WORK ORDER >> Every entry in the following data should be output exactly.

RECORDS FOR THE EXERCISE >>
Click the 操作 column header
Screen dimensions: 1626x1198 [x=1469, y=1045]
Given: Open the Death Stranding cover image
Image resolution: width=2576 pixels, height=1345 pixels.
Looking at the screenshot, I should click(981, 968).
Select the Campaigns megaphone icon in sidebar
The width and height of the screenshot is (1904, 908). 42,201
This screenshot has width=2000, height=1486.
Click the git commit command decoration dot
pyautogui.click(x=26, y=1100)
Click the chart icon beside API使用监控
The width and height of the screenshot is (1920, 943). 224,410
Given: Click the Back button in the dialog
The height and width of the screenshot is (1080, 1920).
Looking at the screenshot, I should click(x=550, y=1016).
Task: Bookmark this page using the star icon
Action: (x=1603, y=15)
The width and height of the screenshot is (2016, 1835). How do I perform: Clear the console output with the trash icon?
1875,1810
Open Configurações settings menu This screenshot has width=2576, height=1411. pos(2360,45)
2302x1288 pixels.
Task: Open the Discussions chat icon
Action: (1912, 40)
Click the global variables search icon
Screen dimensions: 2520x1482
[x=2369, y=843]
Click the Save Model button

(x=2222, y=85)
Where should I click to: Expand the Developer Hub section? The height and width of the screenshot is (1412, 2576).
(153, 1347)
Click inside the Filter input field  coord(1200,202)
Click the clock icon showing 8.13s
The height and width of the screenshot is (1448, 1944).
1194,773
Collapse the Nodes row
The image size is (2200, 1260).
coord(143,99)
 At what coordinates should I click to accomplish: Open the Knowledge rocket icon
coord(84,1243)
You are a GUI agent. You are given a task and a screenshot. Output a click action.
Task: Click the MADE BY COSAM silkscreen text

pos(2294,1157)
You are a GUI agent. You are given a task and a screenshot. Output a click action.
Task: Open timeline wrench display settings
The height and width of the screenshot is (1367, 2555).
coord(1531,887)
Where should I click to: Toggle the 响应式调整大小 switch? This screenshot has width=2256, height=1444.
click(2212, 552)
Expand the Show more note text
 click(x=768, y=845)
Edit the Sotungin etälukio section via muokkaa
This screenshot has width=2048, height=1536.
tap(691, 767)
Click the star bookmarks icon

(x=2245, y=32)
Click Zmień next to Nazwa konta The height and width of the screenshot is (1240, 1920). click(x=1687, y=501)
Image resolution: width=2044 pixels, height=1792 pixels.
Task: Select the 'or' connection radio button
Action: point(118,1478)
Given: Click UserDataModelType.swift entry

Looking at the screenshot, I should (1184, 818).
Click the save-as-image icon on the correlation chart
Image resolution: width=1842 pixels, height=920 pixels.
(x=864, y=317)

PROBLEM SOLUTION >>
Click the 操作 column header
Screen dimensions: 1626x1198 [x=1469, y=1045]
Given: Open the Death Stranding cover image
Image resolution: width=2576 pixels, height=1345 pixels.
Looking at the screenshot, I should click(981, 968).
Select the Campaigns megaphone icon in sidebar
The width and height of the screenshot is (1904, 908). 42,201
This screenshot has width=2000, height=1486.
Click the git commit command decoration dot
pyautogui.click(x=26, y=1100)
Click the chart icon beside API使用监控
The width and height of the screenshot is (1920, 943). 224,410
Given: Click the Back button in the dialog
The height and width of the screenshot is (1080, 1920).
Looking at the screenshot, I should click(x=550, y=1016).
Task: Bookmark this page using the star icon
Action: (x=1603, y=15)
The width and height of the screenshot is (2016, 1835). How do I perform: Clear the console output with the trash icon?
1875,1810
Open Configurações settings menu This screenshot has width=2576, height=1411. pos(2360,45)
2302x1288 pixels.
Task: Open the Discussions chat icon
Action: (1912, 40)
Click the global variables search icon
Screen dimensions: 2520x1482
[x=2369, y=843]
Click the Save Model button

(x=2222, y=85)
Where should I click to: Expand the Developer Hub section? The height and width of the screenshot is (1412, 2576).
(153, 1347)
Click inside the Filter input field  coord(1200,202)
Click the clock icon showing 8.13s
The height and width of the screenshot is (1448, 1944).
1194,773
Collapse the Nodes row
The image size is (2200, 1260).
coord(143,99)
 At what coordinates should I click to accomplish: Open the Knowledge rocket icon
coord(84,1243)
You are a GUI agent. You are given a task and a screenshot. Output a click action.
Task: Click the MADE BY COSAM silkscreen text

pos(2294,1157)
You are a GUI agent. You are given a task and a screenshot. Output a click action.
Task: Open timeline wrench display settings
The height and width of the screenshot is (1367, 2555).
coord(1531,887)
Where should I click to: Toggle the 响应式调整大小 switch? This screenshot has width=2256, height=1444.
click(2212, 552)
Expand the Show more note text
 click(x=768, y=845)
Edit the Sotungin etälukio section via muokkaa
This screenshot has width=2048, height=1536.
tap(691, 767)
Click the star bookmarks icon

(x=2245, y=32)
Click Zmień next to Nazwa konta The height and width of the screenshot is (1240, 1920). click(x=1687, y=501)
Image resolution: width=2044 pixels, height=1792 pixels.
Task: Select the 'or' connection radio button
Action: point(118,1478)
Given: Click UserDataModelType.swift entry

Looking at the screenshot, I should (1184, 818).
Click the save-as-image icon on the correlation chart
Image resolution: width=1842 pixels, height=920 pixels.
(x=864, y=317)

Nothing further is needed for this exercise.